We need a place where we can store strategies by state and argument value. At first, let's create MyKey struct. It will have help us to differentiate State and arguments:

public struct MyKey
{
    public readonly MyState MyState { get; }

    public readonly string ArgumentValue { get; } // your three cases: "_", 
        // an integer string, a normal string

    public MyKey(MyState myState, string argumentValue)
    {
        MyState = myState;
        ArgumentValue = argumentValue;
    }
    
    public override bool Equals([NotNullWhen(true)] object? obj)
    {
        return obj is MyKey mys
            && mys.MyState == MyState
            && mys.ArgumentValue == ArgumentValue;
    }

    public override int GetHashCode()
    {
        unchecked // Overflow is fine, just wrap
        {
            int hash = 17;
            hash = hash * 23   MyState.GetHashCode();
            hash = hash * 23   ArgumentValue.GetHashCode();
            return hash;
        }
    }
}

and then we can create a simple factory:

public class StrategyStateFactory 
{
    private Dictionary<MyKey, IDifferentLogicStrategy> 
        _differentLogicStrategyByStateAndValue = 
            new Dictionary<MyKey, IDifferentLogicStrategy>()
    {
        { new MyKey(MyState.One, "_"), new StrategyWildCardStateOne() },
        { new MyKey(MyState.One, "intString"), 
            new StrategyIntegerStringStateOne() },
        { new MyKey(MyState.One, "normalString"), 
            new StrategyNormalStringStateOne() }
    };

    public IDifferentLogicStrategy GetInstanceByMyKey(MyKey myKey) 
    {
        return _differentLogicStrategyByStateAndValue[myKey];
    }
}

So we've written our strategies and we've stored these strategies in simple factory StrategyStateFactory.

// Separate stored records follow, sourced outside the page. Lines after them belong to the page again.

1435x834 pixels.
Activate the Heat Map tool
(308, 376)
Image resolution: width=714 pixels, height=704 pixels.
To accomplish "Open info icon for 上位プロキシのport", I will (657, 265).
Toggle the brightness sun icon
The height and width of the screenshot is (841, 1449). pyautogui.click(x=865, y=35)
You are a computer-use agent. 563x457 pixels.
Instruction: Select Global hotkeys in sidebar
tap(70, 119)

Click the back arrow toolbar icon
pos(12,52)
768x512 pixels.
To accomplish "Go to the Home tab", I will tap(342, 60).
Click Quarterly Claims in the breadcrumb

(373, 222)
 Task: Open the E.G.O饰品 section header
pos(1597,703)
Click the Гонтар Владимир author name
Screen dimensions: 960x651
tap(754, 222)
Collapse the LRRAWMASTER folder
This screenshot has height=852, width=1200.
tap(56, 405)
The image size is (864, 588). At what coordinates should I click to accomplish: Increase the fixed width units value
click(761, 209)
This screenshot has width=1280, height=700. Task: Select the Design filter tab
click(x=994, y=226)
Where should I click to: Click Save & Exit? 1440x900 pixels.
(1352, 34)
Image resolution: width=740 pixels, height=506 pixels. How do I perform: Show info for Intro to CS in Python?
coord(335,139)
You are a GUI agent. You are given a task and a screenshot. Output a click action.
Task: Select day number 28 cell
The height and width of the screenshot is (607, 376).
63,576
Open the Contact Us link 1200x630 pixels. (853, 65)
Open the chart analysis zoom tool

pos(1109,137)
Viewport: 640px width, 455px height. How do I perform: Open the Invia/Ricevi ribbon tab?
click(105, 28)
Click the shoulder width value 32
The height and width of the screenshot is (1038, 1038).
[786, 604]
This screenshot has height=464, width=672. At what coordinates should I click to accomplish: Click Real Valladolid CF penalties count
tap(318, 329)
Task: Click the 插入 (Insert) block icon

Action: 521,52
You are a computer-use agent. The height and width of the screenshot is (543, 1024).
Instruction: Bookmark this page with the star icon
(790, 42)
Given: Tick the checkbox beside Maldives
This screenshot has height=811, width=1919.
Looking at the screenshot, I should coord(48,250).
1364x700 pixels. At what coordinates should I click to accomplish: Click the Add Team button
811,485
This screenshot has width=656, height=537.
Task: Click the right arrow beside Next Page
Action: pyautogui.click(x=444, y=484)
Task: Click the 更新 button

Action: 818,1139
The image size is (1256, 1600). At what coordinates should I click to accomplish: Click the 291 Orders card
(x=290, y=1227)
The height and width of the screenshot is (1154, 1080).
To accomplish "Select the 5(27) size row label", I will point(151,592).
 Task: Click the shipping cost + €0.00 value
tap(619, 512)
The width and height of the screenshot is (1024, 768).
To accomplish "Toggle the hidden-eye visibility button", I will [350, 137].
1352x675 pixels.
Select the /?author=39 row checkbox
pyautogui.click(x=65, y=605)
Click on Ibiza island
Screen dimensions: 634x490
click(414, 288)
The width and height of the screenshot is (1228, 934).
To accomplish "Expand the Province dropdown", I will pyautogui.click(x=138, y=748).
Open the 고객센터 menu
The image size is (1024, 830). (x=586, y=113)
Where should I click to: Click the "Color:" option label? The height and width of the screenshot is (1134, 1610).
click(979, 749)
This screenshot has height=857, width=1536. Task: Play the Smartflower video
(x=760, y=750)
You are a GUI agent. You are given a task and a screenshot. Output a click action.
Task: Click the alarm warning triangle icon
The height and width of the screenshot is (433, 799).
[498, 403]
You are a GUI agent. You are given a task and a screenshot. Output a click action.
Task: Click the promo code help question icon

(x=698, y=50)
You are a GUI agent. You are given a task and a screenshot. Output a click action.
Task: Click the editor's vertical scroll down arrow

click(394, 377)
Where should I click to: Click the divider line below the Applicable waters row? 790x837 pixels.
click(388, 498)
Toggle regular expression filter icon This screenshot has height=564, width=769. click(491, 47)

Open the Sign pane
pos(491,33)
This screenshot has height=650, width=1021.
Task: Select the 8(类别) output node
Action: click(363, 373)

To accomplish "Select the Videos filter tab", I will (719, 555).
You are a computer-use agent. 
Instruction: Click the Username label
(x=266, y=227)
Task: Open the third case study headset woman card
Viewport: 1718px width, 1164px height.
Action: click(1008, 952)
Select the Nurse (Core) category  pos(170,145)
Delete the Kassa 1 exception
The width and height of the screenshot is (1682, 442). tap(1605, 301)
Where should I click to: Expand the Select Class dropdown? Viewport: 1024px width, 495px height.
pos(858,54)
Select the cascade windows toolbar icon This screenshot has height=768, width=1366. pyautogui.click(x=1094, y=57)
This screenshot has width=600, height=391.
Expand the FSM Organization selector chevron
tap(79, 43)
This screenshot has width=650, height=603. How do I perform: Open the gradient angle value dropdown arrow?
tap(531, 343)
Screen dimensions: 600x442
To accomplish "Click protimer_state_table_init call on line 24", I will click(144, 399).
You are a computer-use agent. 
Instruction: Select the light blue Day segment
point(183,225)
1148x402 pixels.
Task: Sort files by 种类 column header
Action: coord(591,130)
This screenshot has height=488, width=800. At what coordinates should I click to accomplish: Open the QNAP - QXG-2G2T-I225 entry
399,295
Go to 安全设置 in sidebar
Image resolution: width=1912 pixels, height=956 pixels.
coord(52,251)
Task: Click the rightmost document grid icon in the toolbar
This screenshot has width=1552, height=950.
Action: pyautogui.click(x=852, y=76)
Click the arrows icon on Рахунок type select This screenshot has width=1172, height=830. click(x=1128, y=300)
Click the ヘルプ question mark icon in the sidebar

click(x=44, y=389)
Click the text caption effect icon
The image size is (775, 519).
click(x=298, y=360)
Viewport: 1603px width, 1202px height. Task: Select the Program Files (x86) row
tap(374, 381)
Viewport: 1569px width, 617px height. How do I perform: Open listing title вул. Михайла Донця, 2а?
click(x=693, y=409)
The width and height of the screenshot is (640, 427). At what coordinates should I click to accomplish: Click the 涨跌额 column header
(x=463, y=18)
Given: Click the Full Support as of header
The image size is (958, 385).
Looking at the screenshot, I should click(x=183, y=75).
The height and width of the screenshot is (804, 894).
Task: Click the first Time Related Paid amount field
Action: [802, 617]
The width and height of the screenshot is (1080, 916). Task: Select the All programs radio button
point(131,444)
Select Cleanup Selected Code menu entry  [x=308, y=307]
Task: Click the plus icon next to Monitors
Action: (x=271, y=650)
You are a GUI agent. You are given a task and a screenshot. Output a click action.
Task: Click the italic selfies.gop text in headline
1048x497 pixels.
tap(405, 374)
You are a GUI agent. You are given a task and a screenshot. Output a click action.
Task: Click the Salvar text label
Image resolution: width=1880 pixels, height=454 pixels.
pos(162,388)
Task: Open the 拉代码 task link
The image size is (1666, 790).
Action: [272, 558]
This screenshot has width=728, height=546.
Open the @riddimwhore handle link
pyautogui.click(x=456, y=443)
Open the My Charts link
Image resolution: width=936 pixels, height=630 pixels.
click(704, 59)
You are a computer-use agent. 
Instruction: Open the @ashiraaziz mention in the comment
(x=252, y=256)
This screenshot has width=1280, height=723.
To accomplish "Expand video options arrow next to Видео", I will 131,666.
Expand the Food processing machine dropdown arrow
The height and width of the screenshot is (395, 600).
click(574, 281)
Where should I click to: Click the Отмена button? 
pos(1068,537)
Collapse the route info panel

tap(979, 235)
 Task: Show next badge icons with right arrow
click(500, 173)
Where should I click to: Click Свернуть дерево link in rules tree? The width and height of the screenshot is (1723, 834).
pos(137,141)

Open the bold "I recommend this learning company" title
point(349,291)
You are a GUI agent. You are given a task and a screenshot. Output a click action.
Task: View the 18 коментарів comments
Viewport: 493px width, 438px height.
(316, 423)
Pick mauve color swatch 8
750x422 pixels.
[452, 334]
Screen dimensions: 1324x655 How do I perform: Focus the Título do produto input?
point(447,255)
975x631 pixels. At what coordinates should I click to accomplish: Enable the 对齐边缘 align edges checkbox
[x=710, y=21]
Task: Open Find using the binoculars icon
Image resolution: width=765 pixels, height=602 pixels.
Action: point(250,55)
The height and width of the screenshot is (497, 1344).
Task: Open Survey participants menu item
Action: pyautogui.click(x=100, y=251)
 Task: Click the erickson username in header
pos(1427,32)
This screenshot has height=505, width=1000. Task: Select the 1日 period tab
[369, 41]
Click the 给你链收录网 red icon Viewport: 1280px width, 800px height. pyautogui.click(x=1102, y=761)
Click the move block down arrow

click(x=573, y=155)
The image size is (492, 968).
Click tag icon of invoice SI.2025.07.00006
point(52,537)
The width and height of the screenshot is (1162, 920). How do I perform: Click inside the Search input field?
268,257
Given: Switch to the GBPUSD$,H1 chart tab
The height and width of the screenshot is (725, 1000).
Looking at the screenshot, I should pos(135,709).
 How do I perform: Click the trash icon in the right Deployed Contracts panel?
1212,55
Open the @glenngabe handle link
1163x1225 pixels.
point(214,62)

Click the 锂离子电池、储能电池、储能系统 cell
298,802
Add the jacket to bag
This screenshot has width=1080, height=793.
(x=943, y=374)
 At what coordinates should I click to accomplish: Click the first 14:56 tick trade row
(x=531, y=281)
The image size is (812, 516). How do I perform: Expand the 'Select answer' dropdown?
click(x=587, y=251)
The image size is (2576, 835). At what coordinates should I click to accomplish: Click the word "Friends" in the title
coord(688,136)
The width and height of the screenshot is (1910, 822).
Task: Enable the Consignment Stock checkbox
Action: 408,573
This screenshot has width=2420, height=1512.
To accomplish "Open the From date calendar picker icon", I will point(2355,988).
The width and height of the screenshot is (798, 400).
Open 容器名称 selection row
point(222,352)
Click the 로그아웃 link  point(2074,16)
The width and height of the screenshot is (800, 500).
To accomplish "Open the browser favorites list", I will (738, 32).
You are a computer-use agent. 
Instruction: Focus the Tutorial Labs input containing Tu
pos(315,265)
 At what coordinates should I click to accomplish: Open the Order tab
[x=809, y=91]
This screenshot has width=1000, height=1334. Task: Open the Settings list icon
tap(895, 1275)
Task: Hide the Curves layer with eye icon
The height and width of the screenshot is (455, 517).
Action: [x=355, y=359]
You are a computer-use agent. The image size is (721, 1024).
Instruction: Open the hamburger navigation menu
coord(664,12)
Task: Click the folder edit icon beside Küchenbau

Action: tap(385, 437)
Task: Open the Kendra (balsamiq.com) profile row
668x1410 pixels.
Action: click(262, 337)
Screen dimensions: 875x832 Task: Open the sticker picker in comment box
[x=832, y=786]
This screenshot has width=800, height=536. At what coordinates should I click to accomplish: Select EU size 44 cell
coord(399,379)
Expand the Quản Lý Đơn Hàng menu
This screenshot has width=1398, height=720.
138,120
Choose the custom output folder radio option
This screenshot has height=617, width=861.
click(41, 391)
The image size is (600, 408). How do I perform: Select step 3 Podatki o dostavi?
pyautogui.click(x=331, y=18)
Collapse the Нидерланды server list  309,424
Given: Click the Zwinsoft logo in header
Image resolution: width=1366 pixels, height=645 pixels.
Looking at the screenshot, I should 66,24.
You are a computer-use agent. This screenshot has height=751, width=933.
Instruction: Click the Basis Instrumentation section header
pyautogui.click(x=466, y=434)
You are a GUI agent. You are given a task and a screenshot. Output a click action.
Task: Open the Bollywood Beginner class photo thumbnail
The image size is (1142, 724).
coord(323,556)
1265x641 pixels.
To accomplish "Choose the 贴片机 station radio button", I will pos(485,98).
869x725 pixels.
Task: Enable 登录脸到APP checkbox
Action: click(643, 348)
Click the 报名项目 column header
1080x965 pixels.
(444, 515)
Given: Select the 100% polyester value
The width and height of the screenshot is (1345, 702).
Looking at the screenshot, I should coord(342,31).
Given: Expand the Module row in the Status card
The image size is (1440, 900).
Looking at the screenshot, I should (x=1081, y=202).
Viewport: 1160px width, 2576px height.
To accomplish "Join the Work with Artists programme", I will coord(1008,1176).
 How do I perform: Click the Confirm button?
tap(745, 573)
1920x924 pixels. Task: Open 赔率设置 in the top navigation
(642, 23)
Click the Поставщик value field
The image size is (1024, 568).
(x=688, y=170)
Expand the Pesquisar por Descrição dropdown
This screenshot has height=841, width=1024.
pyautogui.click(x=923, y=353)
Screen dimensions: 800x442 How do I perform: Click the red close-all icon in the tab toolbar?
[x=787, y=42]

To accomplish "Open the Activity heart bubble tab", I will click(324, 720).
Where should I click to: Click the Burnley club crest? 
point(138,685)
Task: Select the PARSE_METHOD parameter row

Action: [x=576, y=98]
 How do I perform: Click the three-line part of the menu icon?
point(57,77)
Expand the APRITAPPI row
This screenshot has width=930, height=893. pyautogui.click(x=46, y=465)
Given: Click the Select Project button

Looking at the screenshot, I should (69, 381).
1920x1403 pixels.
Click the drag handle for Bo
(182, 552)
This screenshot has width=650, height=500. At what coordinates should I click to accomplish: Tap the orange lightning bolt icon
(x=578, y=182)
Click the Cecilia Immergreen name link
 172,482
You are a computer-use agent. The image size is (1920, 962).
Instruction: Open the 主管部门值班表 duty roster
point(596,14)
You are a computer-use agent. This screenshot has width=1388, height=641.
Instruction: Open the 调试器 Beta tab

Then we need to check the above implementation:

StateHandler chain = new OneStateHandler();
StateHandler secondVehicleHandler = new TwoStateHandler();
StateHandler thirdVehicleHandler = new ThreeStateHandler();

chain.SetSuccessor(secondVehicleHandler);
secondVehicleHandler.SetSuccessor(thirdVehicleHandler);

Arguments arguments = new Arguments("_", "_", MyState.One);

IDifferentLogicStrategy differentLogicStrategy = chain.Execute(arguments);
string evaluatedResult = differentLogicStrategy.Evaluate(arguments); // output: 
    // "StrategyWildCardStateOne"

It is just a sketch, but I believe I gave basic idea how it can be done.